Things We Are Still Learning
So far, this strategy has performed well in OpenAI's internal releases and adoption. Building real products for real users helps anchor the team's efforts in reality and guides them toward long-term maintainability.
What remains unclear is: how will architectural coherence evolve over time in a fully agent-generated system? In which areas can human judgment play the greatest role, and how can we encode this judgment to make it even more effective? As model capabilities continue to enhance, what will this system evolve into?

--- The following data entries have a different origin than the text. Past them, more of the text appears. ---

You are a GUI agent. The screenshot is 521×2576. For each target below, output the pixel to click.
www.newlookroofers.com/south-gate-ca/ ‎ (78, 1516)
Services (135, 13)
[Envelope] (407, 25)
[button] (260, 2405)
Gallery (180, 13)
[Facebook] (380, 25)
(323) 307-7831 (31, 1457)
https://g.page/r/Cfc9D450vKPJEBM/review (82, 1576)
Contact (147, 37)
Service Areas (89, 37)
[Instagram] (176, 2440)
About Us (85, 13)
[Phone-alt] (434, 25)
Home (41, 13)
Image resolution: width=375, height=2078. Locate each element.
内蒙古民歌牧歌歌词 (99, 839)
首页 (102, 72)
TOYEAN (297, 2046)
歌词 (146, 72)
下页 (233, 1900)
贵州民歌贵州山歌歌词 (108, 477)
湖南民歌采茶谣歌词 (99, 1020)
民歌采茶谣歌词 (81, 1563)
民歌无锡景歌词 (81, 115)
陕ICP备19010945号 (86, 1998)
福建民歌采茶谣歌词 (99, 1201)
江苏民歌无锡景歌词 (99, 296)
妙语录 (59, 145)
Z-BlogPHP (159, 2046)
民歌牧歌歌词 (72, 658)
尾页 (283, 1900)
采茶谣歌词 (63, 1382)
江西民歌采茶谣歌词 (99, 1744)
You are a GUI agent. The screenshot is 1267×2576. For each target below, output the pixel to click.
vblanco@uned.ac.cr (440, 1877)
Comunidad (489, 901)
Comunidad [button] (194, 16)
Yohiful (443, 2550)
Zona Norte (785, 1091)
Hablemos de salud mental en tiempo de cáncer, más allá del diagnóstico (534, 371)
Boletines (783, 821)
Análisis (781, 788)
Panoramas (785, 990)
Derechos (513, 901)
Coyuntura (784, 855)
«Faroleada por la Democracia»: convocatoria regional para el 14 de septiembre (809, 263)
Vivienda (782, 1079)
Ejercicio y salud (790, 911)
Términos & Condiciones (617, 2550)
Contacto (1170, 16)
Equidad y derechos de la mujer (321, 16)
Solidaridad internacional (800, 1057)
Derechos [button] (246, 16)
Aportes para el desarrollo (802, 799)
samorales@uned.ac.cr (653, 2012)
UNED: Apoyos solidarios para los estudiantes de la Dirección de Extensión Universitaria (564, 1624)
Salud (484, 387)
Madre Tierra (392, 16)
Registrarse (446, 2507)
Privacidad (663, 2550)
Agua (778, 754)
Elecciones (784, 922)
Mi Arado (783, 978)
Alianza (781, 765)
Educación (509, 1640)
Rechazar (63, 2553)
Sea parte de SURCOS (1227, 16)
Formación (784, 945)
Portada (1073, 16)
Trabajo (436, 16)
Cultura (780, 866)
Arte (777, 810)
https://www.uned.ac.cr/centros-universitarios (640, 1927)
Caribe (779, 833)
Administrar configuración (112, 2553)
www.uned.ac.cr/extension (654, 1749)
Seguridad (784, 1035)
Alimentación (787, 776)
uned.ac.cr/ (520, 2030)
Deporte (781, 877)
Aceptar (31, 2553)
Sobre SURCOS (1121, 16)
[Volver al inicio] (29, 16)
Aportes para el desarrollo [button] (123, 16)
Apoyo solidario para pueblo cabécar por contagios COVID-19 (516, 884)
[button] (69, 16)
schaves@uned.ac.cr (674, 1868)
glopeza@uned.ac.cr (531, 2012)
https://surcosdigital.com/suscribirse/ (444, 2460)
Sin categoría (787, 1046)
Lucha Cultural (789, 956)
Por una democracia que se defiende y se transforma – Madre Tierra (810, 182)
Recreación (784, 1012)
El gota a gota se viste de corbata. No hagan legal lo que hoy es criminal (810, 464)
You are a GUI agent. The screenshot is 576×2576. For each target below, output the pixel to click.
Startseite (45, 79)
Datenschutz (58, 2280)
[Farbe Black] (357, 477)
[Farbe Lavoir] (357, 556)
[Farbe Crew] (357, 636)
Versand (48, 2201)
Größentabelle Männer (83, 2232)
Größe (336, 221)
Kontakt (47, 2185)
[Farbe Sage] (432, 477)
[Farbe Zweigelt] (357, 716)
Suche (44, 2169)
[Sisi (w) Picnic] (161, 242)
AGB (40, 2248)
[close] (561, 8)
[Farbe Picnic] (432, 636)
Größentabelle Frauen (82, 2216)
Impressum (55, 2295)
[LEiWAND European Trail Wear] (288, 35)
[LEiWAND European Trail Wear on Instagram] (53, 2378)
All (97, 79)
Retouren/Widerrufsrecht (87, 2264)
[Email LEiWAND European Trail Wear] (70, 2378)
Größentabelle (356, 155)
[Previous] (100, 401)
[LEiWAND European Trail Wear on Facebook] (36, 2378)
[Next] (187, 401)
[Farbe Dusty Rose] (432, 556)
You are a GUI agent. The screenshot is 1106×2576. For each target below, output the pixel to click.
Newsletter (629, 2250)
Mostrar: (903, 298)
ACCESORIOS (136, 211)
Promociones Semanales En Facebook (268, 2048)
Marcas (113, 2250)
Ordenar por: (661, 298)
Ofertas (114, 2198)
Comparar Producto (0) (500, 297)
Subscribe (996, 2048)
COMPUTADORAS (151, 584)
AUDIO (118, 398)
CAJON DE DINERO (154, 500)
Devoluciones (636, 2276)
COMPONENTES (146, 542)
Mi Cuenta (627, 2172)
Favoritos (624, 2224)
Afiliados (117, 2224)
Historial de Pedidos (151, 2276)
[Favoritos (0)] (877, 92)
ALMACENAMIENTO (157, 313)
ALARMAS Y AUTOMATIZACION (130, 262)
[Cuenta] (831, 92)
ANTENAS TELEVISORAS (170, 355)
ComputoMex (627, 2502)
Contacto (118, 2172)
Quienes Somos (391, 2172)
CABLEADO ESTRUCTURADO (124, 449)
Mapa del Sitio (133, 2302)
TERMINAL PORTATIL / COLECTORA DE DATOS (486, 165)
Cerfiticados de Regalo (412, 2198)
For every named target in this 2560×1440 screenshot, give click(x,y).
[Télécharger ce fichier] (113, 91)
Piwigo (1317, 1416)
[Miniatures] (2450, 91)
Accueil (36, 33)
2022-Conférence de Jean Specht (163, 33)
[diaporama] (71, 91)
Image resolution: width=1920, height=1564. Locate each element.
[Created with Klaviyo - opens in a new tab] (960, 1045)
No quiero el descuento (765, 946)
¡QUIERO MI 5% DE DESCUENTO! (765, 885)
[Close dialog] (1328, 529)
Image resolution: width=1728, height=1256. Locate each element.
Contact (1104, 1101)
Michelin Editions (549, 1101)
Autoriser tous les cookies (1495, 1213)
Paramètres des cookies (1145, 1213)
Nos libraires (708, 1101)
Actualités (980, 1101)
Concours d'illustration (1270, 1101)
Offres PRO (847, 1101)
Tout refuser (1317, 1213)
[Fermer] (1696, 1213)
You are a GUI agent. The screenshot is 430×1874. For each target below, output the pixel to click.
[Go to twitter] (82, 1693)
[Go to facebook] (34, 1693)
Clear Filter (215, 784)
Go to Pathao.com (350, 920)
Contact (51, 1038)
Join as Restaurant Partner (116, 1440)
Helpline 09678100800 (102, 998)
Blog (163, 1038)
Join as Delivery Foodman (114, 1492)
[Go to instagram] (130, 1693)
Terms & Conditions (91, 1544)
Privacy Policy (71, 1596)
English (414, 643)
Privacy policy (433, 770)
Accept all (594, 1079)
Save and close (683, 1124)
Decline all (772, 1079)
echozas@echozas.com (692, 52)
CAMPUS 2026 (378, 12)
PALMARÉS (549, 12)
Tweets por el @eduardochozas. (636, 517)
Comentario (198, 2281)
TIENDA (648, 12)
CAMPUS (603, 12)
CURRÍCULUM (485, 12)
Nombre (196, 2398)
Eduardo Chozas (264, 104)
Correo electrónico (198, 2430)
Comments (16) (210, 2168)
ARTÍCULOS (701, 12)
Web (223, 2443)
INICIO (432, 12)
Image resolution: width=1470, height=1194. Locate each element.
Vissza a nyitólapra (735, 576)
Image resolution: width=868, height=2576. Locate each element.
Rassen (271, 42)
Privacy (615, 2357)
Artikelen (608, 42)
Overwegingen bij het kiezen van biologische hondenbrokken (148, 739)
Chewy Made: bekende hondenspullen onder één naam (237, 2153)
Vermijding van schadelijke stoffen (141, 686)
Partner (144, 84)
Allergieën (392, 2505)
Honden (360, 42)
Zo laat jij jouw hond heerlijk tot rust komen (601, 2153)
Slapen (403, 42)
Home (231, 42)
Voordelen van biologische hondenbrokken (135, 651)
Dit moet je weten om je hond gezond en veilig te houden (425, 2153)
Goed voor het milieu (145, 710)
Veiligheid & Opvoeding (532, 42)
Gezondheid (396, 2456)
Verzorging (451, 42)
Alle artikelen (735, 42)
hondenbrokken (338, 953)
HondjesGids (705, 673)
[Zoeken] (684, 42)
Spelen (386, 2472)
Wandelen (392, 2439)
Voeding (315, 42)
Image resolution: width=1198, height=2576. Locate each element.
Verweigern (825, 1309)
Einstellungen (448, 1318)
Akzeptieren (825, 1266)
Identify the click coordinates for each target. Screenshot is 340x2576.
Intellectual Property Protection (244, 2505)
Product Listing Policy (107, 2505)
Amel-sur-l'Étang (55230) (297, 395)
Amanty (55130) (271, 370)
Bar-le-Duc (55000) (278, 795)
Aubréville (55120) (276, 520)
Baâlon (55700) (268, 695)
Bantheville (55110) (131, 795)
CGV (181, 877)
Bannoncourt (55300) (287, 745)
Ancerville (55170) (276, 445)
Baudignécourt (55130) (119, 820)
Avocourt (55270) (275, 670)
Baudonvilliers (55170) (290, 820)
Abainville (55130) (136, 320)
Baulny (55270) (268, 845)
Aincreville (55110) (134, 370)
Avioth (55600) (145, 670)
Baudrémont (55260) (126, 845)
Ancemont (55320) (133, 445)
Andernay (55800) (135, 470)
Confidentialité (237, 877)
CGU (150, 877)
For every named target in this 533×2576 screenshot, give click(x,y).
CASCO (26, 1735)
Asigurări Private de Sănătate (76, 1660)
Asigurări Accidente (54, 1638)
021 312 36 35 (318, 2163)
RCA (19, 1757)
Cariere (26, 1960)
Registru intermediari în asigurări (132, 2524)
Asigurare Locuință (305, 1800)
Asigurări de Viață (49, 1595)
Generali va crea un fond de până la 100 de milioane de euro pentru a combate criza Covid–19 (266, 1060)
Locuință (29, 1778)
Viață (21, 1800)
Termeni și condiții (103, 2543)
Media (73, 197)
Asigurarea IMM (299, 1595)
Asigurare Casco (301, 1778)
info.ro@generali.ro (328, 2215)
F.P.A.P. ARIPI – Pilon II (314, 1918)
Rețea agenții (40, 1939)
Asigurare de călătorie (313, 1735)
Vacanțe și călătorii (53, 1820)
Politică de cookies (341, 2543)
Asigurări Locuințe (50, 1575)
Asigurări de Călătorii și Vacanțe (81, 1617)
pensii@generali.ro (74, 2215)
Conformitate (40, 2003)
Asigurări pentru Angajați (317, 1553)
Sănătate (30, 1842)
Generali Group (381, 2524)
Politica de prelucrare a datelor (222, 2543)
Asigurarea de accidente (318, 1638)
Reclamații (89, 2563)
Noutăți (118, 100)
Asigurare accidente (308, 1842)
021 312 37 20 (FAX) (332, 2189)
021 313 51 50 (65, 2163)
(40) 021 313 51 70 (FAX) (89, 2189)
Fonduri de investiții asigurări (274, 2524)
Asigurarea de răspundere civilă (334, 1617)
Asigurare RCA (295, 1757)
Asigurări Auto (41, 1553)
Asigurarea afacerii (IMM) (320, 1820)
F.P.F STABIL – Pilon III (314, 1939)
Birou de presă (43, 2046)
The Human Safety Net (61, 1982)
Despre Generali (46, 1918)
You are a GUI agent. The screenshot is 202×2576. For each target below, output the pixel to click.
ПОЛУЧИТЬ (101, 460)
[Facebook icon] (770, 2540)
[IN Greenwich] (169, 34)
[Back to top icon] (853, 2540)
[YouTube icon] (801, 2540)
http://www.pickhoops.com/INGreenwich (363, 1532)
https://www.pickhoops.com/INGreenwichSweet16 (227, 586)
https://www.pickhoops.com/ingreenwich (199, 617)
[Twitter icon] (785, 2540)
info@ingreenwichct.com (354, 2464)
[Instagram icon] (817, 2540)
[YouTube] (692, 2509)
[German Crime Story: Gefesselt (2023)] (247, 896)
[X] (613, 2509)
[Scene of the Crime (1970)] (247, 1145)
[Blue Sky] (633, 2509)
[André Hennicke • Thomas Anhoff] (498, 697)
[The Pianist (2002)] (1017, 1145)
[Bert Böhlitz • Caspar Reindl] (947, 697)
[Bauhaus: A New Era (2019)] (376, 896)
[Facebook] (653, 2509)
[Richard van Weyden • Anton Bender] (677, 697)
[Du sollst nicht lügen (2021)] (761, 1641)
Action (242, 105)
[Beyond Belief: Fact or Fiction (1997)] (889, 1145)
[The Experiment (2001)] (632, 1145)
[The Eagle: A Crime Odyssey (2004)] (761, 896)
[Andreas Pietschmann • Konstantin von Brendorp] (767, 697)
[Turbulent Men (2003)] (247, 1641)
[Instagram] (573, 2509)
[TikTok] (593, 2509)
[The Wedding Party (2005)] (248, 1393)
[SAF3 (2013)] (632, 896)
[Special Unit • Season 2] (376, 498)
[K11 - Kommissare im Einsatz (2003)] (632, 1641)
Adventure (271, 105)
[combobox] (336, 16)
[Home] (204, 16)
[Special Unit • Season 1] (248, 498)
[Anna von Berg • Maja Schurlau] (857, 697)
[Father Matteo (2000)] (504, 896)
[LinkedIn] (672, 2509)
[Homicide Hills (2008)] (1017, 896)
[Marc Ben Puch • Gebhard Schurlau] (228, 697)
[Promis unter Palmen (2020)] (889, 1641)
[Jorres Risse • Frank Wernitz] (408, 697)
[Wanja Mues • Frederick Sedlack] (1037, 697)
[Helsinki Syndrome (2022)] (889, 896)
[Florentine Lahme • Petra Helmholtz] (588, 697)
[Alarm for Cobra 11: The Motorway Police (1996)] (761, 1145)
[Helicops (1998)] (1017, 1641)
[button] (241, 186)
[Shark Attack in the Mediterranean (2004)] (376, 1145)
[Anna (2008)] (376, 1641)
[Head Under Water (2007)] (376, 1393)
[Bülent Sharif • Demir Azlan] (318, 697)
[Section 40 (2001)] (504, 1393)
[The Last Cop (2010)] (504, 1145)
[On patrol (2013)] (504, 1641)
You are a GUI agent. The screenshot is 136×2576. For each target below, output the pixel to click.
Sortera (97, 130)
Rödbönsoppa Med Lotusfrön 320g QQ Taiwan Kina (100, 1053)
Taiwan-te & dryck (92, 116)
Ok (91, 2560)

One thing is clear: building software still requires discipline, but the discipline is increasingly reflected in the supporting structures rather than the code itself. Tools, abstractions, and feedback loops that maintain codebase coherence are becoming increasingly important.
The current most thorny challenges focus on designing environments, feedback loops, and control systems—helping agents achieve the goal of building and maintaining complex, reliable software at scale.
As agents like Codex occupy an increasing proportion of the software lifecycle, these questions will only become more critical.